The Catcher in the Rye is a psychological novel based more on how events affect the hero’s mind than on the events themselves; therefore, the actual plot is not as important as the psychological analysis behind the action. In truth, the plot is only a loosely strung set of incidents that are combined to reveal four days in the life of Holden Caulfield. The novel is episodic in nature, and the bulk of it is narrated in the form of flashbacks. The plot is also supplemented with a number of digressions, which help to reveal more about the various characters, especially Holden himself.
Holden’s journey begins on a Saturday in December just before school closes for Christmas break. He has been informed of his expulsion from Pencey Prep School. What worries him most about being kicked out of school is his parents’ reaction, for he has already been expelled from other educational institutions. He cannot bear to remain in the dormitory after he has been beaten up by his roommate Stradlater and on a whim, he decides to leave the same night.

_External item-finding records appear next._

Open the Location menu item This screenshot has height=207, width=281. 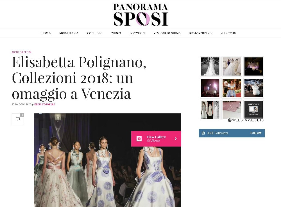click(137, 33)
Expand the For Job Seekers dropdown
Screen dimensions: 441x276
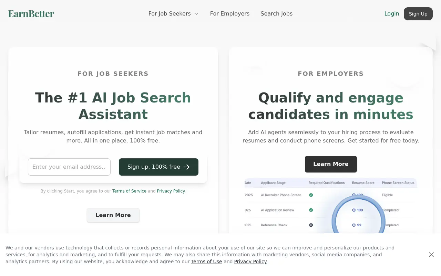coord(173,13)
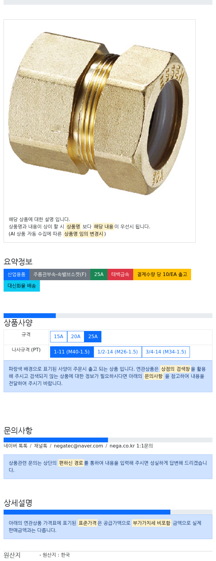Click the red 태백금속 brand tag
Image resolution: width=216 pixels, height=561 pixels.
click(x=120, y=274)
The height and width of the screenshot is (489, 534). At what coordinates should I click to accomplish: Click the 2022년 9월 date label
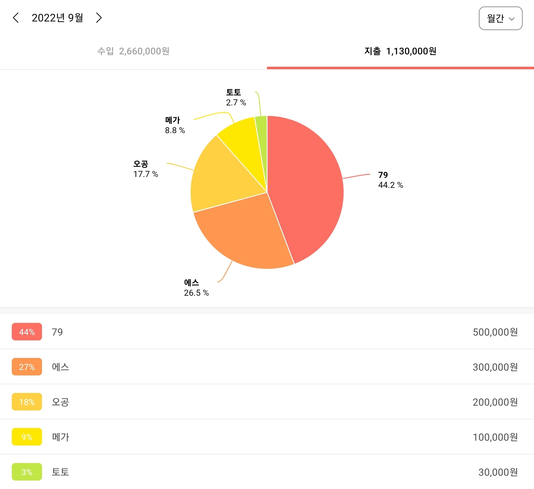click(x=57, y=18)
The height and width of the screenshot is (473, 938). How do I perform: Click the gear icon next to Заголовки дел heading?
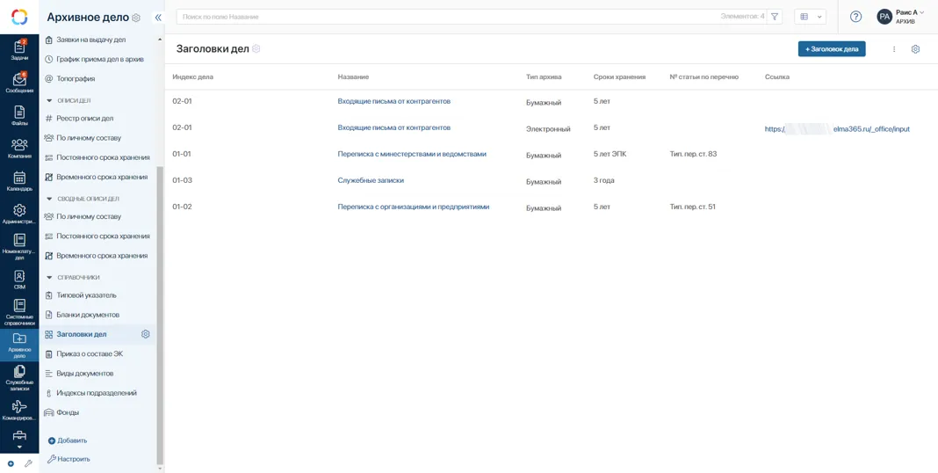[256, 49]
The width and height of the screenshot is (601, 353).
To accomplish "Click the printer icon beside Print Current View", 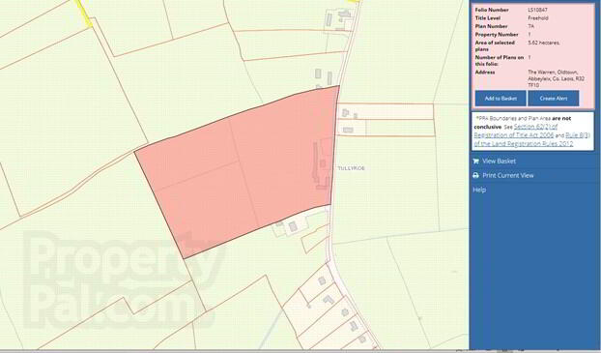I will point(475,175).
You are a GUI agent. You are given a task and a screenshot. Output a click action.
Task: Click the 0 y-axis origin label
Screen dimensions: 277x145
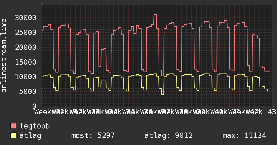click(34, 106)
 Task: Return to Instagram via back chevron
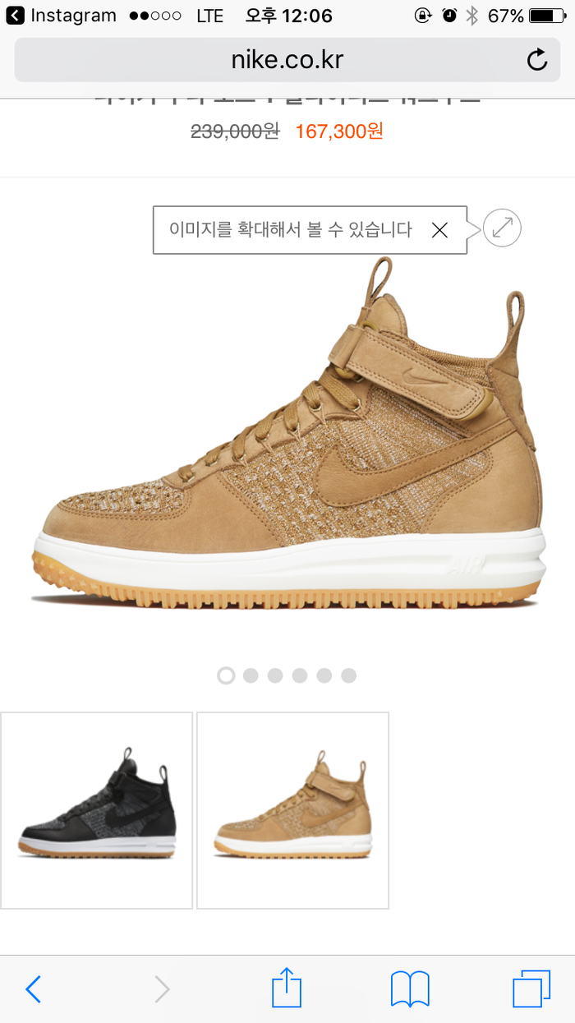pyautogui.click(x=16, y=16)
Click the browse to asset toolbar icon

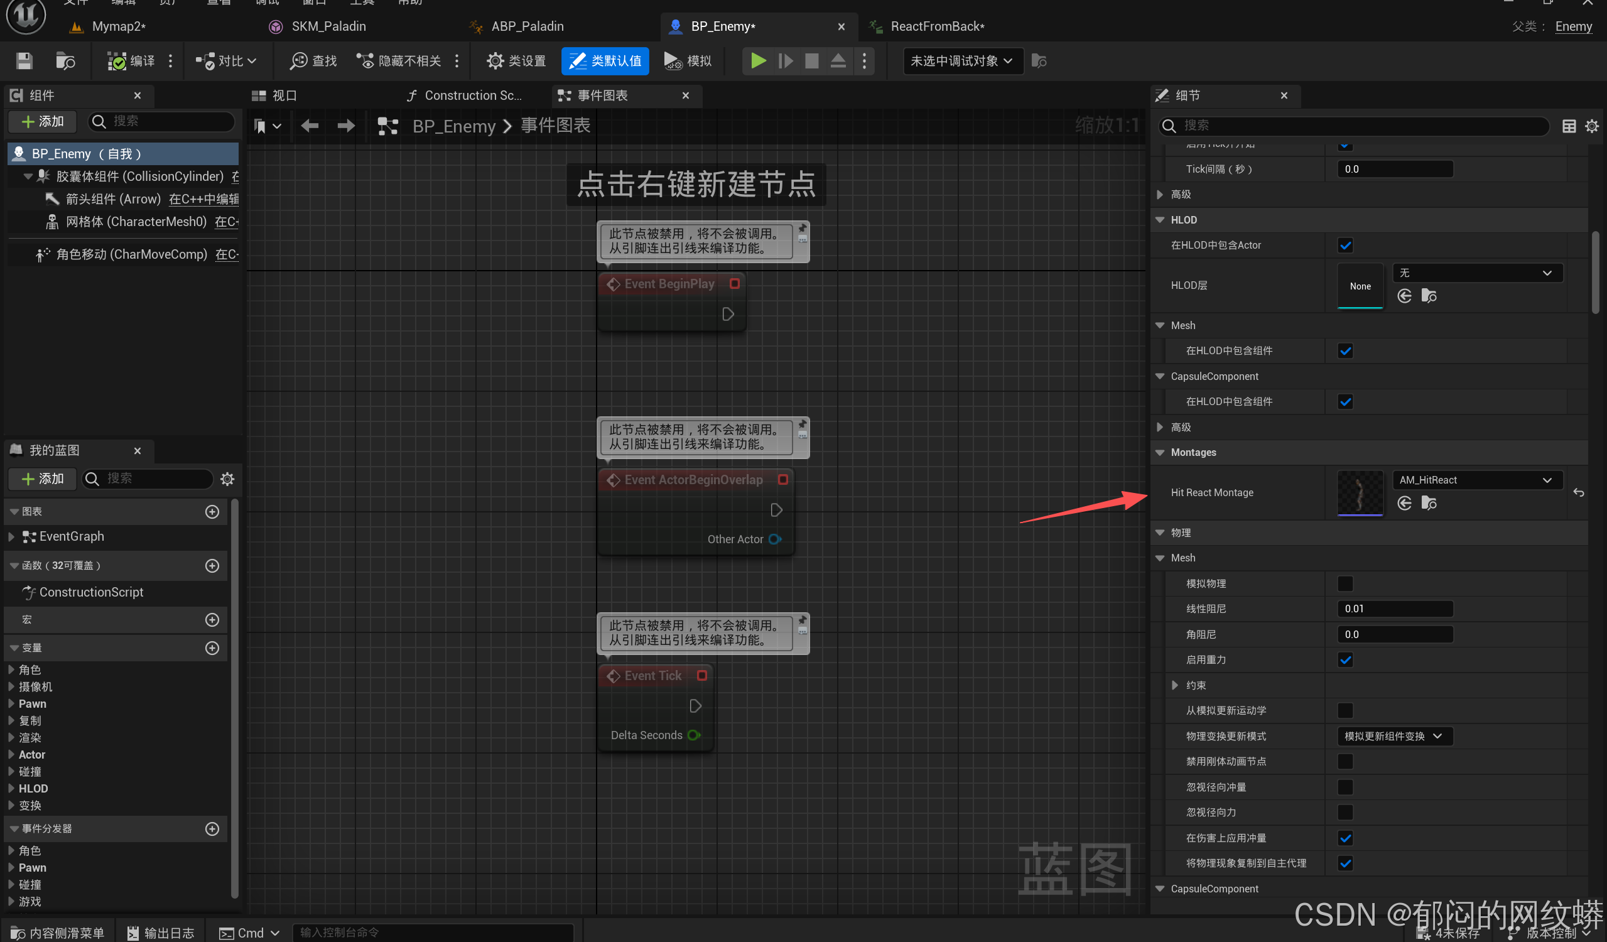[x=65, y=61]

However, he does not want to face his parents until they have recovered from the news of the expulsion. He decides to stay in a cheap hotel in New York City, going home only on the day he was originally expected.
The novel charts Holden’s experiences over a period of about forty hours, starting from the time he leaves Pencey Prep. Holden encounters a large number of people as he traverses the city of New York and goes into nightclubs. Lonely and desperate, he accepts the offer of the hotel elevator operator to find him a prostitute, but he fails to have sex with her and fights with her pimp. The next day, he calls an old girlfriend, Sally Hayes, takes her ice-skating, and tries to convince her to run away with him.
Holden looks for some degree of understanding and acceptance from all the characters he encounters, even taxi drivers, but he is denied his needs. As a result, Holden feels dislocated, as though he does not belong anywhere, and he is right. It becomes obvious through his encounters that he is in an entirely different orbit than the rest of the world. Each time Holden extends himself, he is rewarded with rejection, until he is finally driven to almost a schizophrenic state. With his mental health deteriorating, Holden returns to his parents’ home, where things are no better for him.
Even his young sister, Phoebe, questions his negativism and asks him to name one thing he would like to be. Holden replies that he would like to be "the catcher in the rye" and explains that his job would be to prevent the children, who are playing nearby in a field of rye, from going over the cliff. More distressed than ever, Holden goes to see Mr. Antolini, his former English teacher. When the teacher makes sexual advances, Holden flees in horror. Returning home, Holden experiences a complete mental breakdown and is sent to a psychiatric center in California for treatment.